Jyoti writes: “Honoured to have been able to speak on behalf of the farmer constituency at the opening plenary of COP 26 climate change negotiations in Glasgow yesterday. The farmers of the world are asking the Governments to recognise the impact of climate change on farmers and their ability to produce our food and are asking them to dedicate adequate finance in climate action plans towards agriculture.
The farmers constituency at COP 26 represents all farmers of the world, large and small. so is one of the trickiest constituencies to navigate consensus. As a representative of the constituency I am not free to say anything that everyone does not agree on, so we don’t say anything about which sort of agricullture we would like to see supported by Government finance. The farmers organisations who are members of La Via Campesina and Alliance for Food Sovereignty in Africa promote agroecology, but there are also larger farmers organisations in the Wolrd Farmers Organisation who are a part of the constituency and support more intensive agriculture. One thing we all agree on is that farmers are on the frontline of climate change.
Over the next 2 weeks I will be working with the constituency during the negotiations to put forward the position of farmers and do my best to make sure that the industrial farming lobby is blocked from promoting false solutions, like GM seeds, whilst promoting agroecological farming and forestry as part of the solution to regenerating the planet.”
COP26 opening plenary Statement by the Farmers Constituency
My name is Jyoti Fernandes, I am an agroecological farmer in Dorset, UK. I am speaking on behalf of the farmers constituency.
Our participation in this process is instrumental in raising global climate ambition for our sector, untapping the great potential that agriculture and its people have in the fight against climate change.

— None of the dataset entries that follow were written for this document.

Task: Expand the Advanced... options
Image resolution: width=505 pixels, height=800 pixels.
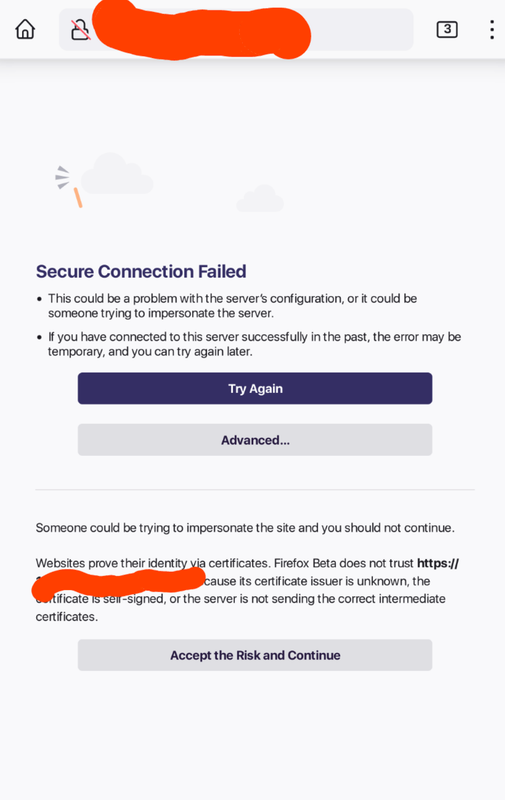Action: [255, 440]
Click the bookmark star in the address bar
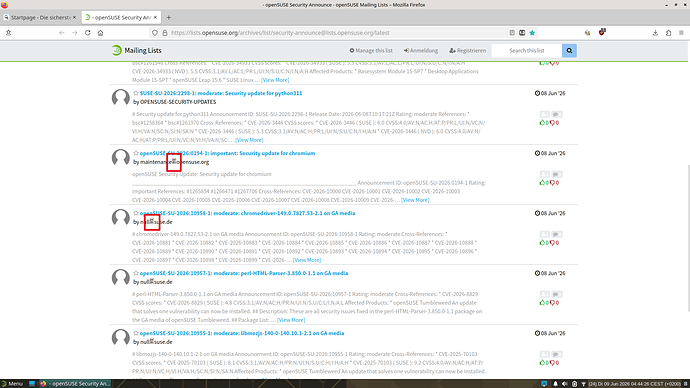The height and width of the screenshot is (388, 690). [532, 33]
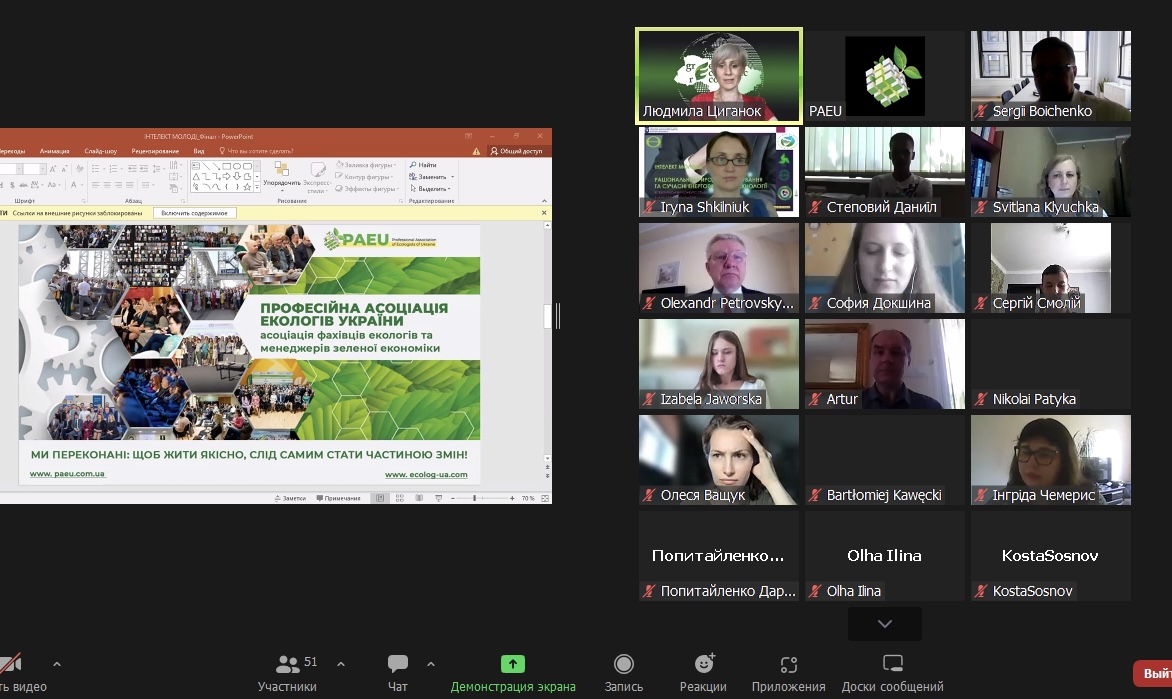Click Find (Найти) in PowerPoint ribbon

[x=422, y=164]
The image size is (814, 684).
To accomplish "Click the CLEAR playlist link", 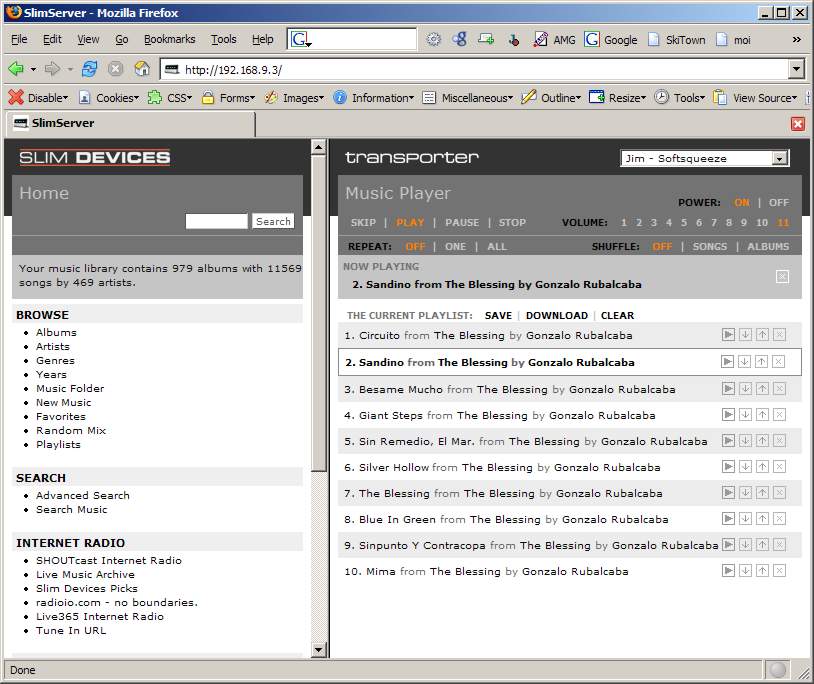I will coord(617,315).
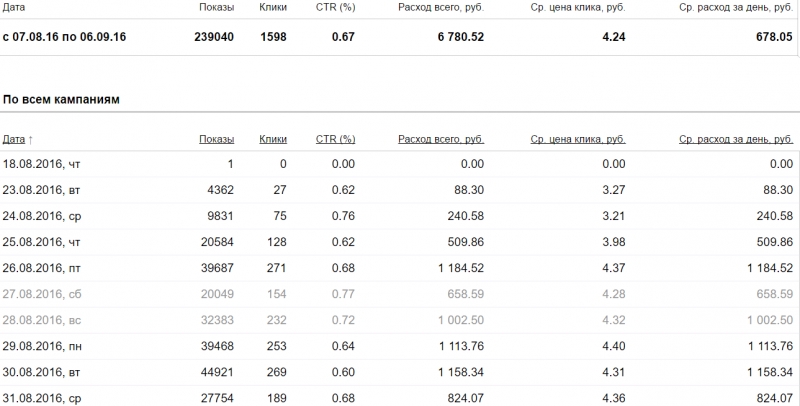Select the 23.08.2016, вт row date
Image resolution: width=800 pixels, height=406 pixels.
pos(41,190)
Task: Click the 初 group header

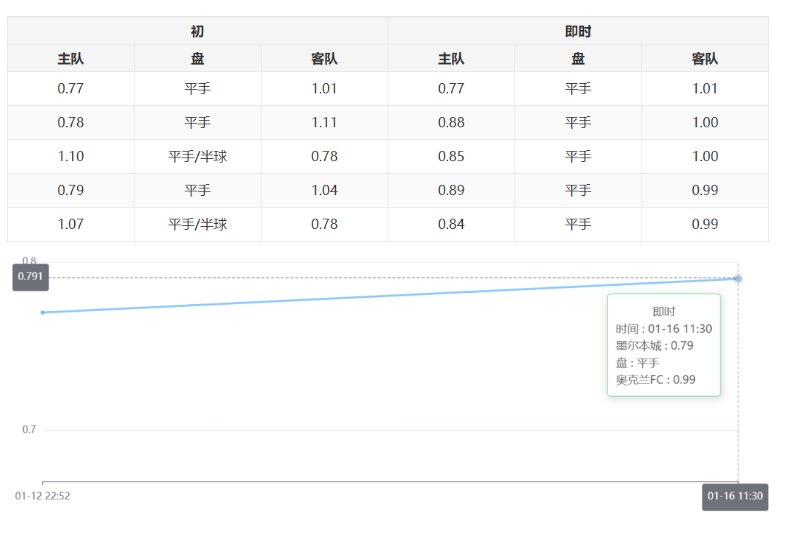Action: 197,31
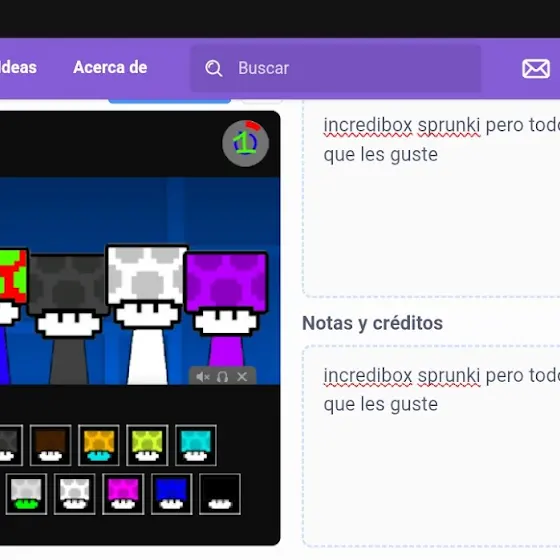
Task: Select the black mushroom character icon
Action: click(x=220, y=494)

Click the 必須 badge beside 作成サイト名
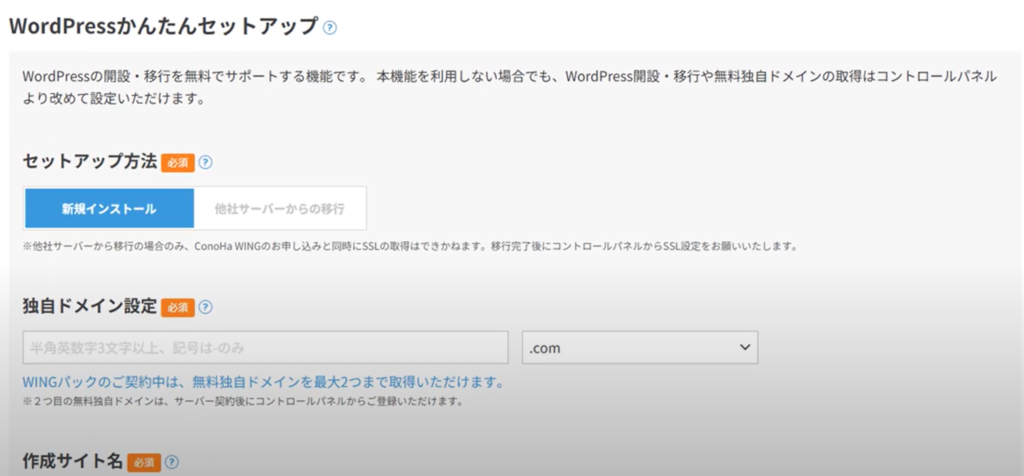tap(144, 463)
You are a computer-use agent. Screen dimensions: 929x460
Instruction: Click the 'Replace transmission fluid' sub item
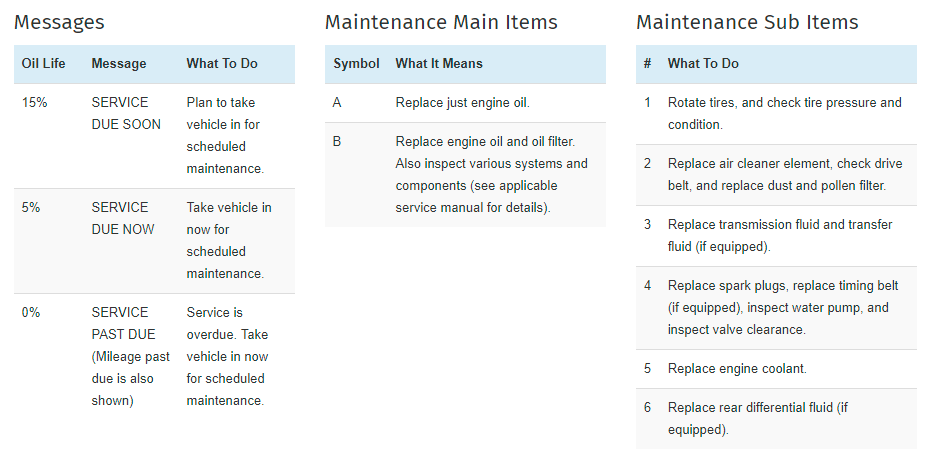(x=776, y=236)
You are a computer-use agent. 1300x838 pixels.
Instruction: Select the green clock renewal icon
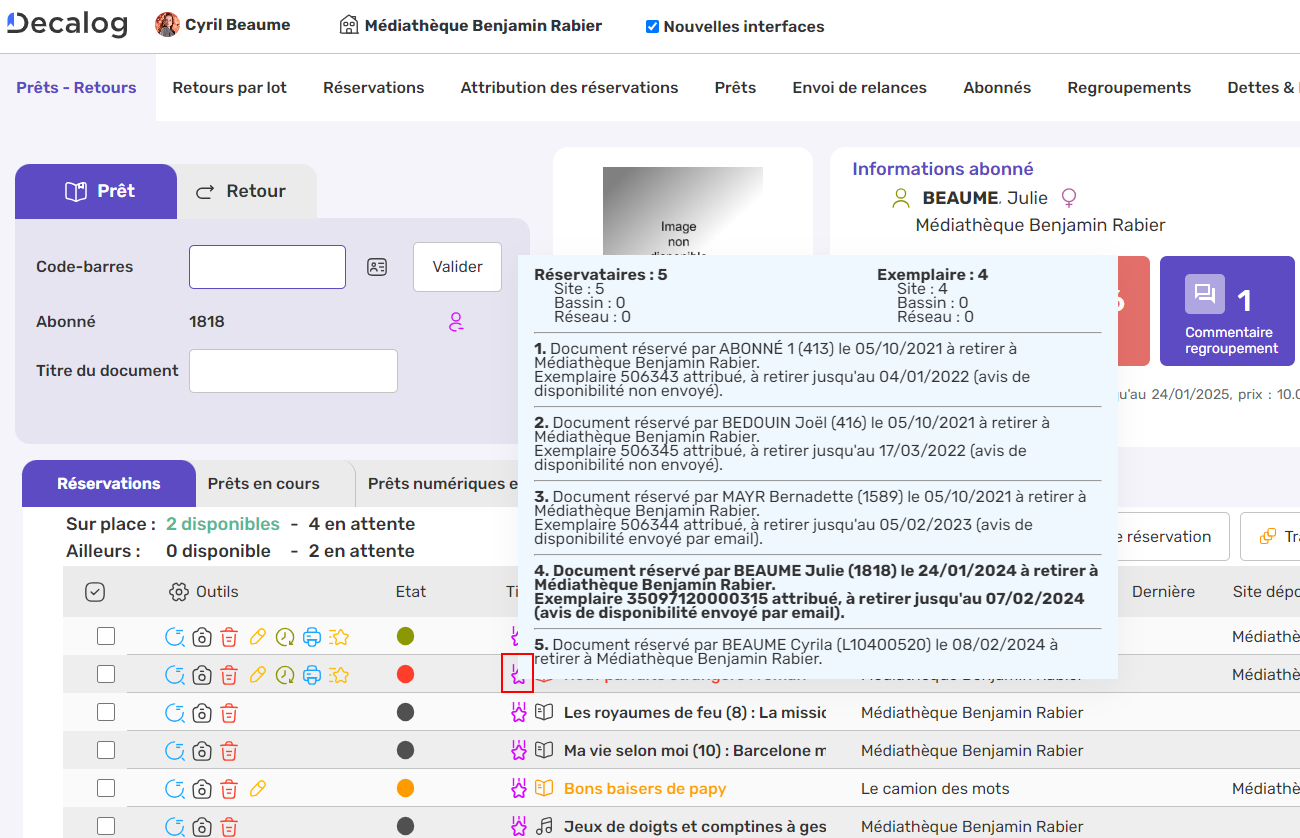[x=284, y=635]
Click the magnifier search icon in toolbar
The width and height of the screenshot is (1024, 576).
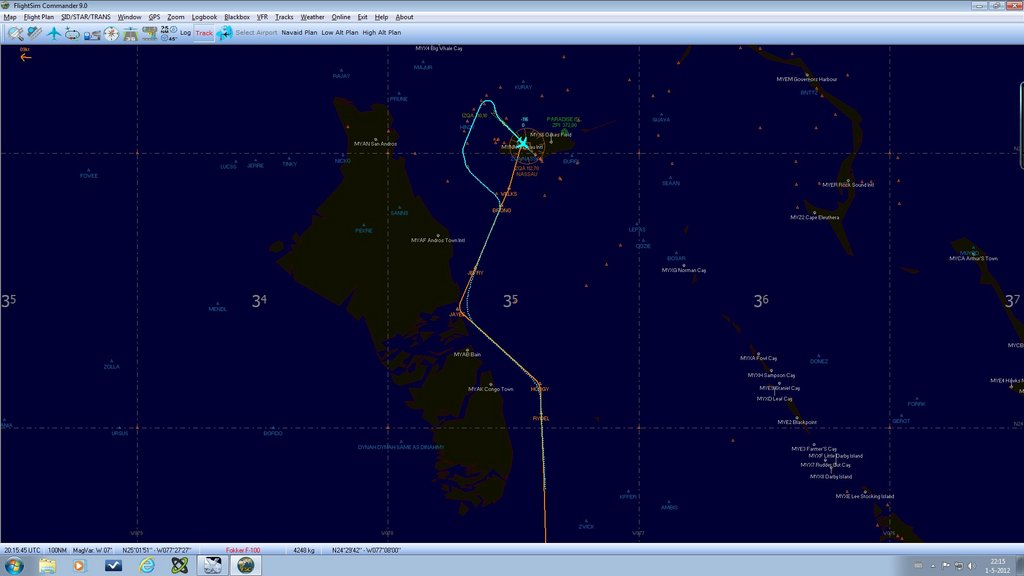15,33
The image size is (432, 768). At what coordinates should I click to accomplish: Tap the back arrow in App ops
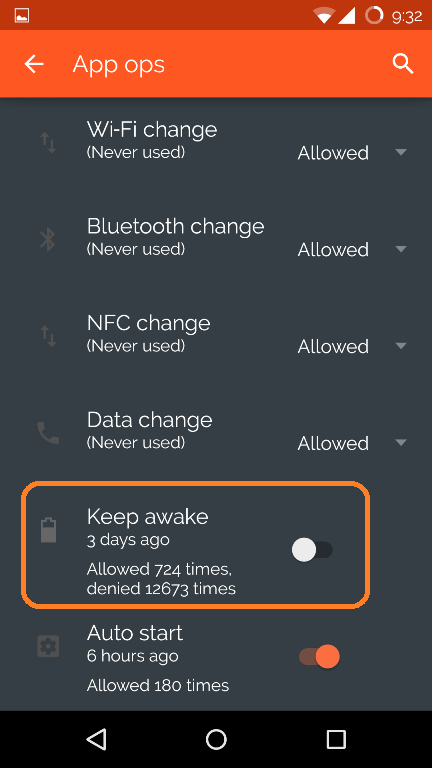click(34, 64)
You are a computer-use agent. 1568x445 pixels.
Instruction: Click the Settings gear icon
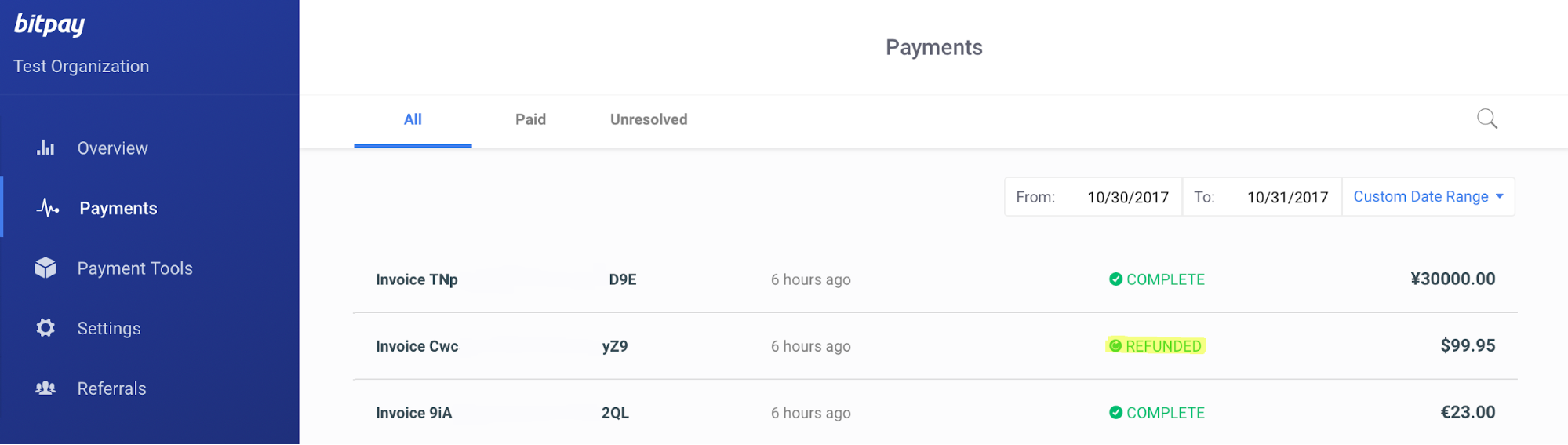pyautogui.click(x=45, y=328)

At the very minimum, we want to see the Paris Agreement implemented in full so that the necessary enabling framework and architectures move us forward towards a better future for the hundreds of millions of farmers across the world who are on the front line of this global climate emergency and for us all because we depend on the food they produce.
We want to see inclusive and ambitious NDCs that deliver on farmers’ needs and expectations; that lead to investment in research, innovation and technology transfer, in training and capacity building, and to ambitious financial frameworks to support a just transition and a dynamic agricultural sector. Only 15% of climate finance has been allocated to agriculture. This imbalance must be addressed.
This means that decisions must be made. Farmers understand the difficulty in making decisions in the face of complexity. They do this every day. They must because they know that the weather and the planet wait for no person.
We are the key to unlocking inclusive, equitable, sustainable and resilient food systems and economies with farmers of all shapes and sizes at their heart and which leave no farmer behind. Farmers’ organizations and agricultural cooperatives provide a strong foundation on which to build such success.
It is time for action and we, the farmers of the world, are ready to work with you for a successful outcome here in Glasgow. The future of our global food supply depends on it.